My sister, who has for years suffered from social anxiety, strongly endorses this view. Without knowing anything about neurobiology, she has long insisted that her brain is “wired wrong.”
“Social situations that normal people breeze through unthinkingly cause my brain to shut down,” she says. “I can never think of what to say.”
Though her brain otherwise functions well (she’s a successful cartoonist, editor, and children’s book author who graduated from Harvard), she has, ever since junior high, wrestled with what she calls her “talking problem.” Neither decades of psychotherapy nor dozens of drug combinations have much alleviated it. She has been evaluated for Asperger’s syndrome and other disorders on the autism spectrum, but she doesn’t lack empathy the way Asperger’s patients do.o
The association of dopamine and serotonin with social phobia doesn’t prove that neurotransmitter deficits cause social anxiety—those irregularities could be the effects of social anxiety, the neurochemical “scars” that develop when a brain becomes overstressed from having to be so vigilant all the time, constantly scanning the environment for social threats. But emerging research suggests that the efficiency with which dopamine and serotonin get ferried across the synapses is genetically determined. Researchers have found that which variant of the serotonin transporter gene you have determines the density of serotonin receptors in your neurons—and that the relative density of your serotonin receptors helps determine where you fall on the spectrum between shy and extroverted.p
The introduction of social uncertainty into a group of baboons does interesting things to rates of anxiety. Low-ranking baboons are always stressed. But Robert Sapolsky has found that whenever a new male joins the troop, the glucocorticoid levels of all the baboons—not just the low-ranking ones—become elevated. With the introduction of new members into a social hierarchy, appropriate rules of conduct, such as who should defer to whom, become unclear; there are more fights and general agitation. Once the new baboon has been assimilated into the tribe, stress levels and glucocorticoid concentrations decline, and social behavior returns to normal.

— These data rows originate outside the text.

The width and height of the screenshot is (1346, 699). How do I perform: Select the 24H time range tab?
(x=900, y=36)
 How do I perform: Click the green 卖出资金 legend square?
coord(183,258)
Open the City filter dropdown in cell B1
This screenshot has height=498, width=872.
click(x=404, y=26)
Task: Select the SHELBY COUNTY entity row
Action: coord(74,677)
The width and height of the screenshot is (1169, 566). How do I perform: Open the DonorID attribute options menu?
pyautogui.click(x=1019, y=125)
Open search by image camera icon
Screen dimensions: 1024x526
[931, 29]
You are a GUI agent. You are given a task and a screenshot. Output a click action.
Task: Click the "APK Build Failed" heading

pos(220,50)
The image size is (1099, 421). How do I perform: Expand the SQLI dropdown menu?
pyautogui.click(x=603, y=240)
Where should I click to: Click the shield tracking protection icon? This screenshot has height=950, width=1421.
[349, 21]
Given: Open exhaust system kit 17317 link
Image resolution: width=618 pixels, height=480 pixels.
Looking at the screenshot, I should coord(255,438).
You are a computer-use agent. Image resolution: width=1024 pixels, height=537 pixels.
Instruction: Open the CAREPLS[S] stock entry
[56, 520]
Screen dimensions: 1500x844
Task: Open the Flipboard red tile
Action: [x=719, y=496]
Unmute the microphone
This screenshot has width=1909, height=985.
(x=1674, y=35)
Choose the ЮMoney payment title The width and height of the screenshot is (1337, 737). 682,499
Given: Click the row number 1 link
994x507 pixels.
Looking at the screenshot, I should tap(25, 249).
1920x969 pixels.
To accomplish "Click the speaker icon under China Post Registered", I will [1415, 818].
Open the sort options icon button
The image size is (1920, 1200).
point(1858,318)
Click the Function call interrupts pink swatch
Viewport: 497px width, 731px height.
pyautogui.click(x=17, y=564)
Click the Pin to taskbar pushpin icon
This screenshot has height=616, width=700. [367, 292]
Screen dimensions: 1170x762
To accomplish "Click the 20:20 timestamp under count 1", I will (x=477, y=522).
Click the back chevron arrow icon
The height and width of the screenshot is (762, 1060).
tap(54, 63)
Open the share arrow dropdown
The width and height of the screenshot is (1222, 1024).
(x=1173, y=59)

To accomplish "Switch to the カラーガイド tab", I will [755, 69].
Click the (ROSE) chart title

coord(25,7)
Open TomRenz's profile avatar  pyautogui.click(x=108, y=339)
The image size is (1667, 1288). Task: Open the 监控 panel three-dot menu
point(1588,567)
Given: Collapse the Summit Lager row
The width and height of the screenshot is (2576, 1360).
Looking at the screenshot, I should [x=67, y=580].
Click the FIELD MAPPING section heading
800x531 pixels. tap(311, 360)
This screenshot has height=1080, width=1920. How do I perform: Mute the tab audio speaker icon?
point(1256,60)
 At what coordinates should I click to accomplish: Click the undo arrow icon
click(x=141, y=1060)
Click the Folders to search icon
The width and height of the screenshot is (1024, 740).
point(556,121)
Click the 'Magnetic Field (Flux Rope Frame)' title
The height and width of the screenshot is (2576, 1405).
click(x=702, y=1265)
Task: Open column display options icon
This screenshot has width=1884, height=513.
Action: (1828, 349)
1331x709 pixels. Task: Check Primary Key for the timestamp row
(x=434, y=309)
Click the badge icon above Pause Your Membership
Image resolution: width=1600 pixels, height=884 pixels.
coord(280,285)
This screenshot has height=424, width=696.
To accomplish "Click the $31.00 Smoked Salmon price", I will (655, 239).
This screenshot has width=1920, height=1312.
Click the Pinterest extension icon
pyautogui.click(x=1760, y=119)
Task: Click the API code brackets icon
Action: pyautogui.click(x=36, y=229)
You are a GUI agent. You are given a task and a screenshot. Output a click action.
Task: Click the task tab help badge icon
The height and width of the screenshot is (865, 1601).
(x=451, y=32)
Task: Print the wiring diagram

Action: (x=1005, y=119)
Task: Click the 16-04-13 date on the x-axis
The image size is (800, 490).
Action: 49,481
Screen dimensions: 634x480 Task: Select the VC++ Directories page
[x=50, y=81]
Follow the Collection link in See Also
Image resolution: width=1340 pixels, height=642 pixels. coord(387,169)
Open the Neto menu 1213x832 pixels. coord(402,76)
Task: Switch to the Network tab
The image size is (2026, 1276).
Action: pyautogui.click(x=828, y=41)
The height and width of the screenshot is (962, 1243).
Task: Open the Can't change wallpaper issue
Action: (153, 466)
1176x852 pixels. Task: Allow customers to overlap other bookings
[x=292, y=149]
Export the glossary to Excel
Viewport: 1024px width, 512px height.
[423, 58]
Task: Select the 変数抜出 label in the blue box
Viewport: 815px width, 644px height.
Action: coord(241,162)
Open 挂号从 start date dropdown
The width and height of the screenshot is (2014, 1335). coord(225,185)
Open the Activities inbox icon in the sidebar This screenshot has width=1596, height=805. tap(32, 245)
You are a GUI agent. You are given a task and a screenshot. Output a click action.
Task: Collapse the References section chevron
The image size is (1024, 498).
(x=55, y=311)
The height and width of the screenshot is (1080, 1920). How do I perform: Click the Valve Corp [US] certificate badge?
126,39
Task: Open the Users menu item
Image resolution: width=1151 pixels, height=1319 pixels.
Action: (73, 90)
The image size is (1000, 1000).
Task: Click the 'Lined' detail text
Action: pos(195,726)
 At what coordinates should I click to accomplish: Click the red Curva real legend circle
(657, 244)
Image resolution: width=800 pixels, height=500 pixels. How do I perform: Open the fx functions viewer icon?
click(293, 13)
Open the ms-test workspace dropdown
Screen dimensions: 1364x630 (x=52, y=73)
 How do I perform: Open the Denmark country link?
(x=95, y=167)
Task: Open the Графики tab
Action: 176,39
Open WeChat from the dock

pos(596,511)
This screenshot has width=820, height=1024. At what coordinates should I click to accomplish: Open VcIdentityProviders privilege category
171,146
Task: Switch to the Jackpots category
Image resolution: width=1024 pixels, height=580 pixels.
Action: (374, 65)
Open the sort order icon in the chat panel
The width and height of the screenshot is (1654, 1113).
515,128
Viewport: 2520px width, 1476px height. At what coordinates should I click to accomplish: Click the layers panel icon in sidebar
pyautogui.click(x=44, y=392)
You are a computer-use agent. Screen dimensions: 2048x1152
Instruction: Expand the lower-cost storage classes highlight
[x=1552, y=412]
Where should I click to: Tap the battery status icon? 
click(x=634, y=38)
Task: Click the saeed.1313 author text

This also happens in humans. In the late 1990s, Dirk Hellhammer, a German psychobiologist, coded sixty-three army recruits at boot camp according to their relative position in the social hierarchy (as determined by anthropological observation) and then measured their cortisol levels every week. During stable periods, the more dominant recruits had lower baseline levels of salivary cortisol than the subordinate ones—just like baboons. But during periods of experimentally induced psychological and physical stress, cortisol levels increased in all the soldiers—markedly in the dominant subjects and modestly in the subordinate ones. While it’s always stressful being a low-ranking member of the tribe, disruptions to the social order seem to make everyone, even the high-ranking members, stressed.q
Many of us have strived for perfection in order to try to control our world.… There is generally a deep-seated feeling of not being good enough, of being deficient or defective in some way, or of being different from others in a way that will not be accepted by others. This creates a feeling of shame and a fear of embarrassment and humiliation in exposing your true self in front of others.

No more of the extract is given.